Tim Kretschmer
Tim Kretschmer

Reputation: 2280

has_many IF conditions

I have Advertisements which can have ladyies, but only if the type is a "club".

Is there a rails-way to do that? especially with not creating lady objects? Do I have to check a lady object, before creating, if her parent is type=club?

class Advertisement < ActiveRecord::Base

  validates_inclusion_of :type, in: %w(club lady)

  has_many :ladies, :dependent=>:destroy

  #only have ladies if the club =
  def ladies 
    return nil unless type == "club"
    super    
  end

end

I'm using Rails 3.2.

Upvotes: 3

Views: 2868

Answers (3)

charlysisto
charlysisto

Reputation: 3700

It seems all this is mixing composition (has_many) with inheritance (lady < advertisement) which doesn't make much sense (technically and conceptually). If this is the case and you are not using Lady and Club objects, you should at least rename the type to ad_type...

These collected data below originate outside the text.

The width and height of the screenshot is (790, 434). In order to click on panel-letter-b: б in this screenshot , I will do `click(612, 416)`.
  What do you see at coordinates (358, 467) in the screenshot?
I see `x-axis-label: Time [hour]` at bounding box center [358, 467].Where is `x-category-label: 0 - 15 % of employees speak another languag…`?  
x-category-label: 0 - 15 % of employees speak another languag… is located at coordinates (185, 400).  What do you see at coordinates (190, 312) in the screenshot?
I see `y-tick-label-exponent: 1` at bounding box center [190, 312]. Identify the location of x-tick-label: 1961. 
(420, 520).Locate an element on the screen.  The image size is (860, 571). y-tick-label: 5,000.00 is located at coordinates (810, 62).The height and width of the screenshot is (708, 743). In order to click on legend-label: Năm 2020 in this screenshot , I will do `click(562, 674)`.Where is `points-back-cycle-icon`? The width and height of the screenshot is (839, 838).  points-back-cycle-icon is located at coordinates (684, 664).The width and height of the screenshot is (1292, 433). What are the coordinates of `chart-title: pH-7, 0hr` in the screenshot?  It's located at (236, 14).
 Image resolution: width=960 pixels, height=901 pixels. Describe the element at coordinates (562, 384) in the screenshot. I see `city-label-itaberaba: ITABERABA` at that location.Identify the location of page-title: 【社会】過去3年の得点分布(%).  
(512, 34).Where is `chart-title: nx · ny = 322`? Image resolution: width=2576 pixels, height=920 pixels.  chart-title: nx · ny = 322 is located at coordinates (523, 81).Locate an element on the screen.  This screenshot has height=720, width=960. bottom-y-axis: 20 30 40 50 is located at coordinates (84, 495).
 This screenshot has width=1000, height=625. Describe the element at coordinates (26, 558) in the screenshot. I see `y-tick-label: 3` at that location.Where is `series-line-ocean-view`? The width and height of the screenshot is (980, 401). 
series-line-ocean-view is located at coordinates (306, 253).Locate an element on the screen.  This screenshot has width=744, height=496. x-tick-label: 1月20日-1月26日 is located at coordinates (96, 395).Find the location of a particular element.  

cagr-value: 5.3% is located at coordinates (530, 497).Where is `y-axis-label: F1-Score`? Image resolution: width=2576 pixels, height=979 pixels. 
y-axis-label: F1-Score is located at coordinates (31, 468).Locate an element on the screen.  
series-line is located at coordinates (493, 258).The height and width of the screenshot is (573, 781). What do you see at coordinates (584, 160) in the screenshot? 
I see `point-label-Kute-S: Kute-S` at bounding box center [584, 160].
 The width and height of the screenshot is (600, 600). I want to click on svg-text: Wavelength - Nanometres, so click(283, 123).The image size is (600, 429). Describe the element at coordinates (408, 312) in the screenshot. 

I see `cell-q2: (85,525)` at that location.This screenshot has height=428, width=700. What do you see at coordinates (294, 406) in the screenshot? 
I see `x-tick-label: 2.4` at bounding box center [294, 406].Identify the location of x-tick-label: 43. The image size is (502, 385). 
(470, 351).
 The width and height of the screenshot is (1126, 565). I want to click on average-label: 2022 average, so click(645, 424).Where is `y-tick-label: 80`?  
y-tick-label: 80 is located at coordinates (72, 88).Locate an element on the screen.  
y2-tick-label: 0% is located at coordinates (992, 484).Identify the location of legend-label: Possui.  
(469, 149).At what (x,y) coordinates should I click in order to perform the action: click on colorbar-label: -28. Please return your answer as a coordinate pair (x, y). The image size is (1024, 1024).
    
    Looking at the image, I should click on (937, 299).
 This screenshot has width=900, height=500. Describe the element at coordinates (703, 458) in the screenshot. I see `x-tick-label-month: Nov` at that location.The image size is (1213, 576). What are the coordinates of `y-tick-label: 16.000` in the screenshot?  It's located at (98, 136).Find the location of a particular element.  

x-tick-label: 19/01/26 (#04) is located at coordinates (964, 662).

Assuming you're making a self referential join you'll then need a club_id column :

class Advertisement < ActiveRecord::Base
   has_many :ladies, -> {where(type: 'club')}, class_name: "Advertisment"
 end

Upvotes: 0

Rimian
Rimian

Reputation: 38418

Perhaps using active record association extensions: (using proxy_association.owner)

http://guides.rubyonrails.org/association_basics.html#association-extensions

module LadiesAtClub
  def at_club
    # you may need to iterate over an array or something here...
    proxy_association.owner.type == 'club'
  end
end

class Advertisement < ActiveRecord::Base
  has_many :ladies :extend => LadiesAtClub
end

Upvotes: 0

Valery Kvon
Valery Kvon

Reputation: 4496

The Rails way to do that is STI:

 class Advertisement < ActiveRecord::Base
 end

 class LadyAd < Advertisement
   has_many :ladies, :dependent=>:destroy
 end

And only LadyAd object able to have ladies.